Strict checking of correctness of containing type by Core Reflection
Joel Borggrén-Franck
joel.franck at oracle.com
Thu Mar 7 04:38:05 PST 2013
Hi Experts,
The latest 8misc.pdf currently define 6 criteria for a type TC to be the a
containing type for T, further T is repeatable if(f) T is annotated with a
@Repeatable annotation indicating TC, the containing type for T.
The javadoc for AnnotatedElement says that the new methods
get*AnnotationsByType(Class) detects if the argument is a repeatable
annotation type and in that case does the look through to find repeated
instances. My interpretation of the wording "*repeatable annotation type*
(JLS 9.6)" from the method javadoc is that the @Repeatable meta-annotation
indicating TC _and_ all 6 correctness criteria on TC should be checked and
enforced at runtime. If one or more fails an AnnotationFormatError should be
thrown.
This is however not strictly necessary in order to unpack the container. You
can unpack checking only that:
* @Repeatable on T indicates a TC
* If you find an instance of TC then:
** T and TC have suitable targets for the AnnotatedElement your are
reflecting on (this is currently missing in the RI)

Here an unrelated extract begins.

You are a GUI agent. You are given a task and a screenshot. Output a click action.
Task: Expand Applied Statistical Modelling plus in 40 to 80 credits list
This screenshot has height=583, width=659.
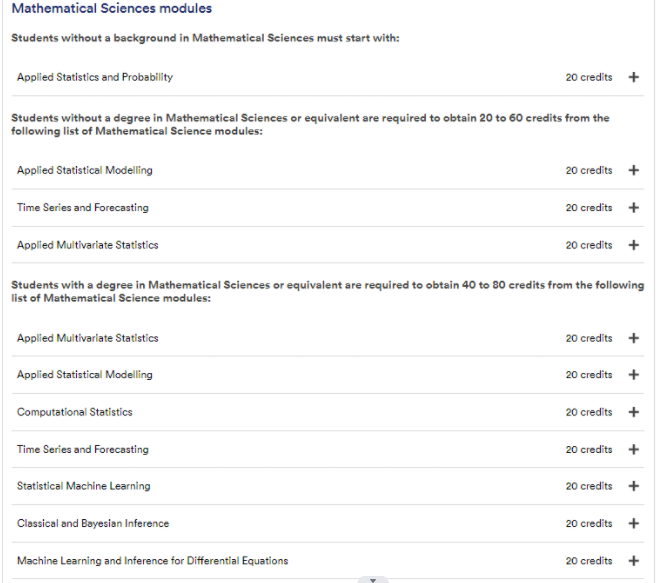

** TC has an T-array valued value() element
- You don't need to check @Documented.
- The VM should have enforced that all elements on TC either have a default
or an explicit value, so you can get by without verifying that all
non-value() elements have a default.
- Retention will by necessity be RUNTIME for both otherwise either the
container or the repeated instances will be invisible.
- Inheritance works the same way.
I can see pros and cons with being lenient and not enforcing all 6
correctness criteria, for example I'm not a big fan of the idea of throwing
an error for a missing @documented. On the other hand there might be some
surprises lurking in not bing strict on inheritance.
So how strict should we be? Comments much appreciated!